Se o devedor não pagar a dívida e nem indicar bens para penhorar, a LEF determina que a penhora pode acontecer com qualquer bem do devedor. Porém, há uma ordem que deve ser seguida:

  1. Dinheiro 
  2. Título de dívida pública ou de crédito com cotação na bolsa 
  3. Pedras e metais preciosos 
  4. Imóveis 
  5. Navios e aeronaves
  6. Veículos 
  7. Móveis 
  8. Direitos e ações 

Caso o devedor não concorde com a execução fiscal, é possível entrar com embargo de execução fiscal. Essa nova ação ocorre separadamente da execução fiscal, já que o dinheiro ou bem que iria quitar o valor precisa ser garantido. 

Prescrição da execução fiscal 

De acordo com o artigo 174 do Código Tributário Nacional, a prescrição de uma dívida ocorre depois de cinco anos de sua constituição. 

“Art. 174. A ação para a cobrança do crédito tributário prescreve em cinco anos, contados da data da sua constituição definitiva.

Parágrafo único. A prescrição se interrompe:

I – pelo despacho do juiz que ordenar a citação em execução fiscal;

II – pelo protesto judicial;

III – por qualquer ato judicial que constitua em mora o devedor;

IV – por qualquer ato inequívoco ainda que extrajudicial, que importe em reconhecimento do débito pelo devedor”.

Porém, dentro das regras da LEF há situações onde a execução fiscal pode ser suspensa ou prescrita. No artigo 40 da lei, está determinado que o juiz deve suspender o processo caso o devedor não seja localizado ou se os bens relacionados na lista não forem encontrados para a penhora. 

Mas, se a ação já foi ajuizada para se tornar uma execução fiscal, o prazo de prescrição começa a correr durante esse período. No segundo parágrafo do artigo 40 estipula que o processo deve ser arquivado caso o devedor e seus bens não sejam encontrados dentro de um ano. 

Para que a prescrição da execução fiscal seja efetiva, deve se passar cinco anos depois do arquivamento dos autos. Dessa forma, é possível aplicar de maneira conjunta os itens do artigo 40 da LEF e do artigo 174 da CTN. 

Embargos à execução fiscal 

Os embargos do executado são ações autônomas relacionadas diretamente à cobrança feita pela Fazenda.
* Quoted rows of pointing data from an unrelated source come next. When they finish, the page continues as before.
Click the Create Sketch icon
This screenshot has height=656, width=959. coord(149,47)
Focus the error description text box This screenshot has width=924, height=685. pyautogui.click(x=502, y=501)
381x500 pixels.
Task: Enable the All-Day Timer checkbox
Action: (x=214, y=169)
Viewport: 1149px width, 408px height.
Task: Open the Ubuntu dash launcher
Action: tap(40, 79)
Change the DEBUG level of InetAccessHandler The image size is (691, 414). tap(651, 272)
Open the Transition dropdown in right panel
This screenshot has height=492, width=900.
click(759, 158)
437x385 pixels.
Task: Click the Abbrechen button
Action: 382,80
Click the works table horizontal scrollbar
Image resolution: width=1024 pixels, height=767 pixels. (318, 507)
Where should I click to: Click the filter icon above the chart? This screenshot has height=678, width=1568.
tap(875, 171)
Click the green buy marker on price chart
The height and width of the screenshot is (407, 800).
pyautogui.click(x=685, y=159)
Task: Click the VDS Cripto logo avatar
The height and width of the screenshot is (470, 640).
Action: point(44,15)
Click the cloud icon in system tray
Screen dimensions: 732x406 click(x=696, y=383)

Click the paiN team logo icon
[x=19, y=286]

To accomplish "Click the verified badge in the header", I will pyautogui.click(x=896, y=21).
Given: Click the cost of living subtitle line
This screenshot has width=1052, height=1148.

Nele, o executado pode se defender contra a dívida apontada pelo Estado. 

Dessa forma, o réu pode discutir a natureza da dívida, se ela é legal ou não, se os valores estão corretos e se de fato ele está devendo ou não. Para isso, é necessário reunir todos os documentos que comprovam a existência da dívida ou a falta dela, além de discutir questões de direito. 

Além disso, dentro dos embargos fiscais é preciso garantir o juízo para entrar com a ação, necessidade regulada pela lei específica. 

Os embargos também não possuem efeito suspensivo. Isso significa que cabe ao réu apontar se a continuação da marcha processual pode causar dano ao mesmo. Caso seja aprovado, o juiz pode conceder efeito suspensivo ao recurso.